• **INSTRUCTIONS FOR THE TASK**
Arrange the rows as a Markdown table with the columns Number and Text, starting at the first row and ending with the line containing "Return to top (74, 388)", both included, and skipping blank lines.

• **DATASET CONTENT**
+ + + + + + +

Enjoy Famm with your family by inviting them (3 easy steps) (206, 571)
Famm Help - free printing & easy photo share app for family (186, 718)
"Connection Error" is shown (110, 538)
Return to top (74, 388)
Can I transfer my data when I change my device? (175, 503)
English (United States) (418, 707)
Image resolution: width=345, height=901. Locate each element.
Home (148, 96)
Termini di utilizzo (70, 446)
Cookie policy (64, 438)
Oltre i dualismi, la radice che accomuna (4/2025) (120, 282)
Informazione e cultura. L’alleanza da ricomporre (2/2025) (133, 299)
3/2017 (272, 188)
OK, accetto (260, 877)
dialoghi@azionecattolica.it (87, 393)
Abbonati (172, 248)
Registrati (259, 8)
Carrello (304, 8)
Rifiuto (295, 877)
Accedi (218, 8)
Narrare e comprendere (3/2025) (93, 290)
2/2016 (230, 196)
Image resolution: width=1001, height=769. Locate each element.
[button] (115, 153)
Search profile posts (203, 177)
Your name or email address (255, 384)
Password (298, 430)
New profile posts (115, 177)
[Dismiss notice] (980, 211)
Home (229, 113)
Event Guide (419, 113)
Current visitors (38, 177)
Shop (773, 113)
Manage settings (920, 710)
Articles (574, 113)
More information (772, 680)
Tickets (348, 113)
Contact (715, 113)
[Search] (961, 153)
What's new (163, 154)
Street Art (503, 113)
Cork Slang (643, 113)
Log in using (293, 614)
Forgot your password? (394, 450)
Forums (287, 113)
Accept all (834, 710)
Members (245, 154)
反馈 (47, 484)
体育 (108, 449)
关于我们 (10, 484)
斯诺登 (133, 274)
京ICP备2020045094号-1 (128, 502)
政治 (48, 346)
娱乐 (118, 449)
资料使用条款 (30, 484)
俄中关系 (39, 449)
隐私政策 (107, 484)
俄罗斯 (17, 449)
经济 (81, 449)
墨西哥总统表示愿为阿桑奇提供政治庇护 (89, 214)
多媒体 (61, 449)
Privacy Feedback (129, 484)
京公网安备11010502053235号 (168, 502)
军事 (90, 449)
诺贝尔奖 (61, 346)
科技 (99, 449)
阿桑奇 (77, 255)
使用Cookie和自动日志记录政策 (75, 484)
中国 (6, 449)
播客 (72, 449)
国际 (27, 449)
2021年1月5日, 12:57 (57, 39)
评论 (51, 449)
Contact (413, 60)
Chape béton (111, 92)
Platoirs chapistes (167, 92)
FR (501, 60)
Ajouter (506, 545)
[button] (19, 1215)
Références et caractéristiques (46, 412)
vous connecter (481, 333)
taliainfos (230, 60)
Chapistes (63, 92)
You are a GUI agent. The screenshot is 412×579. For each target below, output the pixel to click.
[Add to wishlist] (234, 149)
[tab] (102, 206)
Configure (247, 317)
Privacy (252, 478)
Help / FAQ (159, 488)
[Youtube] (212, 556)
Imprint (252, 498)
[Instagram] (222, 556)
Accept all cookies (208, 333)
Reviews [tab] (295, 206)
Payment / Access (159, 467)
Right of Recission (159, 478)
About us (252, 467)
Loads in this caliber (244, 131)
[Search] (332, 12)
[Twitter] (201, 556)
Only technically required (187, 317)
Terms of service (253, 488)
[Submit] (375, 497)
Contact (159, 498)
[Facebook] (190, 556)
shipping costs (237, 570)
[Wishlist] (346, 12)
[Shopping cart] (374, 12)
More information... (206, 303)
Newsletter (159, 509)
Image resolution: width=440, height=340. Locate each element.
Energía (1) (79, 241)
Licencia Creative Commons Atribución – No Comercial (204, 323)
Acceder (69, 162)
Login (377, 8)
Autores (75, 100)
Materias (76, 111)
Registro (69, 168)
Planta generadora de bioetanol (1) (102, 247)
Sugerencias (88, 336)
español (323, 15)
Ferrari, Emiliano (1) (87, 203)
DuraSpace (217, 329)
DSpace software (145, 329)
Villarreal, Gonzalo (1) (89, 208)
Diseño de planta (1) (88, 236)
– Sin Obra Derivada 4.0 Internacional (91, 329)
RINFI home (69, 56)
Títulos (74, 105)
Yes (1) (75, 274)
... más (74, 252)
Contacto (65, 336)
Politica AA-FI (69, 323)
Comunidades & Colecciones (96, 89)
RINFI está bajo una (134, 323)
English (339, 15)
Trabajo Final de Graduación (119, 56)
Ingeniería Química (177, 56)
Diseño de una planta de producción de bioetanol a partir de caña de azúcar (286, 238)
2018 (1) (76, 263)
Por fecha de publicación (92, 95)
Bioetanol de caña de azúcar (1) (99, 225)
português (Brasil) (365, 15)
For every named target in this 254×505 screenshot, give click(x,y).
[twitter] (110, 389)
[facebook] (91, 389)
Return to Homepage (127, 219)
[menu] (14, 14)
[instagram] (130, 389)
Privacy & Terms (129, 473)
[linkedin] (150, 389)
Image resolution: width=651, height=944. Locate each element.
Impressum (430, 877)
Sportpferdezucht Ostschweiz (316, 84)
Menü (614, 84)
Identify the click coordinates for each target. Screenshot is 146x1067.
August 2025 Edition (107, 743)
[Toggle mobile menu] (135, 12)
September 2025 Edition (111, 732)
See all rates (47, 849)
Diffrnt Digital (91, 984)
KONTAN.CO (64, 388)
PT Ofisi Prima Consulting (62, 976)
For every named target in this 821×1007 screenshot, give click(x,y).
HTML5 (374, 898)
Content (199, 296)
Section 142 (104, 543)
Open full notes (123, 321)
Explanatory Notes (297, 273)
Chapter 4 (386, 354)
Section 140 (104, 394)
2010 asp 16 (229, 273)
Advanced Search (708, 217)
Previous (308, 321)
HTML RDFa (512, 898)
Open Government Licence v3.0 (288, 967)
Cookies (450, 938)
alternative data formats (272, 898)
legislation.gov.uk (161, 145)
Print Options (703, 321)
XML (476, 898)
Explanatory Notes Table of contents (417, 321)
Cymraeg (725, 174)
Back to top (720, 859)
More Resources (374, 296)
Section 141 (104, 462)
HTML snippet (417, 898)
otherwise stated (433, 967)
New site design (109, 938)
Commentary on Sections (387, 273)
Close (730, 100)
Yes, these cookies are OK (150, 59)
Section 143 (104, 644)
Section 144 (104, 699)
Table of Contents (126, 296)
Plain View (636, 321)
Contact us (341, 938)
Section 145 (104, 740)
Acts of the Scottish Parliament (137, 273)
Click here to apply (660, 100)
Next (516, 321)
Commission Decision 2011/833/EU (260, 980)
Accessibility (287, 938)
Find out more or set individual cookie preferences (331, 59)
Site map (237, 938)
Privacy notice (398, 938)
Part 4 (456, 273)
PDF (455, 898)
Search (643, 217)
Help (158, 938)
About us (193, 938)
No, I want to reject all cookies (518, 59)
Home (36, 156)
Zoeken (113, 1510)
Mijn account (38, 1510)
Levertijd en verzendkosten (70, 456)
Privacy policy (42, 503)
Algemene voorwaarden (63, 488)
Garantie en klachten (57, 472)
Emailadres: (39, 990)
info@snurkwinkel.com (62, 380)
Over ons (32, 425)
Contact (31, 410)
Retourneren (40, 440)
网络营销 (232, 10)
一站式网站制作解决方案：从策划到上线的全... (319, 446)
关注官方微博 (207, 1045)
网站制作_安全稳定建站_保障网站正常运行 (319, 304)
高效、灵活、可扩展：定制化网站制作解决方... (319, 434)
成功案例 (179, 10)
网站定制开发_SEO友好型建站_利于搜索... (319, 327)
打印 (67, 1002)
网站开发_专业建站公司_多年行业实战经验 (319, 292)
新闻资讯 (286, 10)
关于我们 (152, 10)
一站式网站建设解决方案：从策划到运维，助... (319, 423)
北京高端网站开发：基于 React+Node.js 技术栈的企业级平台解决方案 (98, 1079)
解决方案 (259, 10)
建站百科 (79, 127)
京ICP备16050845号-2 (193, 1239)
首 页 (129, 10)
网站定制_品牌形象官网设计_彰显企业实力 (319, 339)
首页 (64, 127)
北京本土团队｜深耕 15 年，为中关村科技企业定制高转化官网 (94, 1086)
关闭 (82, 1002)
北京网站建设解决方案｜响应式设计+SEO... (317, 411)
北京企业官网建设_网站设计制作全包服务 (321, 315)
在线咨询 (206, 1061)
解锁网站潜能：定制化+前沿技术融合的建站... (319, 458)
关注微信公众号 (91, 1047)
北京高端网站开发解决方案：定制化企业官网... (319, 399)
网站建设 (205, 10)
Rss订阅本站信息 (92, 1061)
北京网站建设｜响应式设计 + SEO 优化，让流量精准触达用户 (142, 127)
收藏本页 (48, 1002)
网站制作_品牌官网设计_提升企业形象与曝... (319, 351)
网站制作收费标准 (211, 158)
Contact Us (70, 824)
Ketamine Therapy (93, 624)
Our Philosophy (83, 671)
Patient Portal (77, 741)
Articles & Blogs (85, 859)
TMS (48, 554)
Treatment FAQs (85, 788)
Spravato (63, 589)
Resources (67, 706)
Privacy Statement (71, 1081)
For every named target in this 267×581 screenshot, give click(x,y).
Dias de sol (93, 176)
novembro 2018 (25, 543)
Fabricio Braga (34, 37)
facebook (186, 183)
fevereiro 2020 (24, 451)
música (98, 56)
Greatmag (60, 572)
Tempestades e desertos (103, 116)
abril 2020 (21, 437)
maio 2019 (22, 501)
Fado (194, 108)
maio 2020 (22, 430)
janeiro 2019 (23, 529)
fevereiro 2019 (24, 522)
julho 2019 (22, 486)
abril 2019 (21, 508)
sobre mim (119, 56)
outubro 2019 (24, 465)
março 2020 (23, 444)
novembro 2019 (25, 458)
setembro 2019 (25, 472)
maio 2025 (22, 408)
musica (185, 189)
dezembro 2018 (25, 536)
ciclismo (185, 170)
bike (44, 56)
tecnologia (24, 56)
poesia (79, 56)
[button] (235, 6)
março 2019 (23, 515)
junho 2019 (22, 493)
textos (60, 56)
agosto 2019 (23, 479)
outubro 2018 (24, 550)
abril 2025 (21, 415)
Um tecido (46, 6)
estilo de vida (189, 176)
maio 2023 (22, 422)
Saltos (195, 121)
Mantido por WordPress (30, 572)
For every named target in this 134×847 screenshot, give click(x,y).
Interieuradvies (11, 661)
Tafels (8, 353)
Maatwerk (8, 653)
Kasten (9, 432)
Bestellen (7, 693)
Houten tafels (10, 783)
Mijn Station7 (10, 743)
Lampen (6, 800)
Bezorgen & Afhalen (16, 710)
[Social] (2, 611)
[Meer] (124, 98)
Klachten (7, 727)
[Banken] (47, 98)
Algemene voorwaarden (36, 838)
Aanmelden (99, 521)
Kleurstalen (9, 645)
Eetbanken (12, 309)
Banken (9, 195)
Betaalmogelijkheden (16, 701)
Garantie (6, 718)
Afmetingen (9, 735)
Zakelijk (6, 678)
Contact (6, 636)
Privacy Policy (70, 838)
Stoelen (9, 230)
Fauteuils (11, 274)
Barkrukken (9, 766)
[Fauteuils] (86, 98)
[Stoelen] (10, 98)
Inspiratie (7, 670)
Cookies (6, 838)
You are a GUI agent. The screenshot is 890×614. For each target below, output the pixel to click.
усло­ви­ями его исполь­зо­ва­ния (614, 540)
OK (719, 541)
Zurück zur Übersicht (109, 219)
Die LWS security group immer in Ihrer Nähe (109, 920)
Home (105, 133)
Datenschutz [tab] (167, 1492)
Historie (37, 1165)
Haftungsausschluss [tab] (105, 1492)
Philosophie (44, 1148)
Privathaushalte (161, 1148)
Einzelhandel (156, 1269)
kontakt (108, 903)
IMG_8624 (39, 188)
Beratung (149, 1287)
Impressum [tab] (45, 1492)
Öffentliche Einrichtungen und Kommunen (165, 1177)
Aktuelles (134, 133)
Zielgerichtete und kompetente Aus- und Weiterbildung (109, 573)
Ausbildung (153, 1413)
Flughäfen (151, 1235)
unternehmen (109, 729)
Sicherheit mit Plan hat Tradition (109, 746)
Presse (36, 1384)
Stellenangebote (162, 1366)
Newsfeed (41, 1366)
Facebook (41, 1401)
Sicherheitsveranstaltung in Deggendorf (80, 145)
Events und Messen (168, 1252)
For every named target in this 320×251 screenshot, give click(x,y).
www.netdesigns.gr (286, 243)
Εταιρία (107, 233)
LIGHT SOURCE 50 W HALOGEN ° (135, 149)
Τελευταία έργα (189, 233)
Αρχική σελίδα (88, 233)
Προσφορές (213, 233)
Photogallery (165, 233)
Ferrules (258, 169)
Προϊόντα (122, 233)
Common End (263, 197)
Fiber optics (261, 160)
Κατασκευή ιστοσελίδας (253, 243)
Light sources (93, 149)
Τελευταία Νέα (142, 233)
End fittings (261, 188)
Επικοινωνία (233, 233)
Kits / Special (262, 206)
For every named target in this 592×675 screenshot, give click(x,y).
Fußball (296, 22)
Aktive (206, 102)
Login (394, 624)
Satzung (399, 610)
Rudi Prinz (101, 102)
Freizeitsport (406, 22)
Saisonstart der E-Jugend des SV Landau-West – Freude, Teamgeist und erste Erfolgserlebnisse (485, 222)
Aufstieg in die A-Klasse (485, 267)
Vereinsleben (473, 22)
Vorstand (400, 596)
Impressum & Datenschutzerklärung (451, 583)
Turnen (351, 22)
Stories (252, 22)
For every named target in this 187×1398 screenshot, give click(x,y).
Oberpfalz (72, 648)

+ + + + + + +

• **COMPLETE OUTPUT**
| Number | Text |
|---|---|
| 1 | Enjoy Famm with your family by inviting them (3 easy steps) (206, 571) |
| 2 | Famm Help - free printing & easy photo share app for family (186, 718) |
| 3 | "Connection Error" is shown (110, 538) |
| 4 | Return to top (74, 388) |